NOTE: All times below are durations from the time the incident is reported (i.e. when Thalamus receives a support ticket), and initial response time estimates are only during Thalamus’ normal business hours.
Severity Level
Description & Response Plan
1 HIGH
Definition: Product is wholly unavailable or inoperable.
Initial Response: Within 60 minutes of Client’s notification to Thalamus.
Rate of Work: Work shall be performed 24 x 7 until a resolution is achieved.
Status Updates: Hourly.
2 MEDIUM
Definition: Product is technically available and usable, but core functions are materially degraded (e.g., functioning below acceptable user experience standards, failing intermittently, etc.).
Initial Response: Within 60 minutes of Client’s notification to Thalamus.
Rate of Work: Work shall be performed during Thalamus’s normal business hours until a resolution is achieved.
Status Updates: Daily.
3 LOW
Definition: Product is available and usable without material degradation, but certain non-critical functions are not working properly.
Initial Response: Within 24 hours of Client’s notification to Thalamus.

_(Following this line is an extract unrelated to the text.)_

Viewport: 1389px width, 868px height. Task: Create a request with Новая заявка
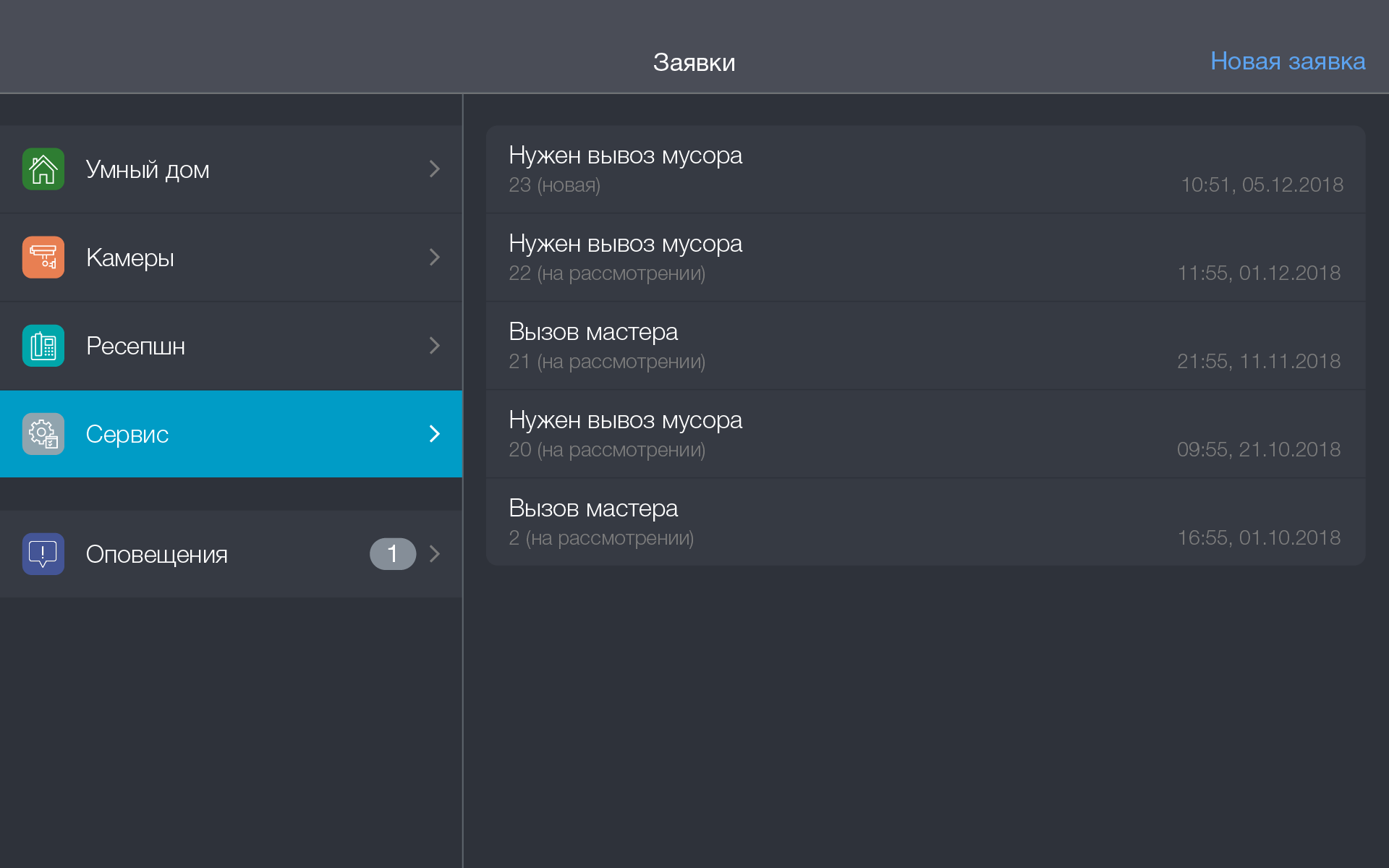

Rate of Work: Work shall be performed during Thalamus’s normal business hours until a resolution is achieved.
Status Updates: Weekly.
4 GENERAL CUSTOMER SUPPORT
Definition: Product is available, and all functions are working as advertised. This category would include feature enhancement requests, or service questions requiring research by Thalamus. For clarity, Thalamus does not guarantee that it can develop all feature enhancements requested and may close out a Category 4 ticket as resolved by informing Client as to whether a feature requested may or may not be developed in the future.
3) Supply of such corrections, Updates, and new releases of the licensed Products as Thalamus releases on an on-going basis. There will be no charge to Client for such new releases of the Products other than any Client-specific customization implementation or configuration services required for the Client in taking advantage of the new release. There may also be additional services fees associated with applying any Client specific customizations to a subsequent release.